Software Engineering (SE) Pre-trained Language Models (PLMs), such as CodeBERT, are pre-trained on large code corpora, and their learned knowledge has shown success in transferring into downstream tasks (e.g., code clone detection) through fine-tuning the PLMs. In Natural Language Processing (NLP), an alternative in transferring the knowledge of PLMs is explored through the use of adapter, a compact and parameter efficient module that is inserted into a PLM. Although the use of adapters has shown promising results in many NLP-based downstream tasks, their application and exploration in SE-based downstream tasks are limited. Here, we study the knowledge transfer using adapters on multiple downstream tasks including cloze test, code clone detection, and code summarization. These adapters are trained on code corpora and are inserted into a PLM that is pre-trained on English corpora or code corpora. We called these PLMs as NL-PLM and C-PLM, respectively. We observed an improvement in results using NL-PLM over a PLM that does not have adapters, and this suggested that adapters can transfer and utilize useful knowledge from NL-PLM to SE tasks. The results are sometimes on par with or exceed the results of C-PLM; while being more efficient in terms of the number of parameters and training time. Interestingly, adapters inserted into a C-PLM generally yield better results than a traditional fine-tuned C-PLM. Our results open new directions to build more compact models for SE tasks.
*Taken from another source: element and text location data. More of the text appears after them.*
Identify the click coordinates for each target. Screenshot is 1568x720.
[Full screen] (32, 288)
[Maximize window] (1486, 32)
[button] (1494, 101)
翻译：软件工程预训练语言模型（如CodeBERT）通过在大规模代码语料库上预训练获得的知识，可通过微调方式成功迁移至下游任务（如代码克隆检测）。在自然语言处理领域，研究人员探索了另一种迁移预训练语言模型知识的方法——使用适配器，这是一种插入预训练语言模型的紧凑且参数高效的模块。尽管适配器在多项基于自然语言处理的下游任务中展现出良好效果，但其在软件工程下游任务中的应用和探索仍十分有限。本研究针对多项下游任务（包括完形填空、代码克隆检测和代码摘要生成）研究了基于适配器的知识迁移方法。这些适配器在代码语料库上训练，并插入至预训练于英文语料库或代码语料库的预训练语言模型中，我们将后者分别称为自然语言预训练语言模型和代码预训练语言模型。实验发现，使用自然语言预训练语言模型（相较于无适配器的预训练语言模型）能获得性能提升，这表明适配器能够从自然语言预训练语言模型中迁移并利用有效知识至软件工程任务。其结果有时与代码预训练语言模型的性能相当甚至更优，同时在参数规模和训练时间上更具效率。值得注意的是，将适配器插入代码预训练语言模型通常能获得优于传统微调代码预训练语言模型的效果。本研究结果为构建更轻量化的软件工程任务模型开辟了新方向。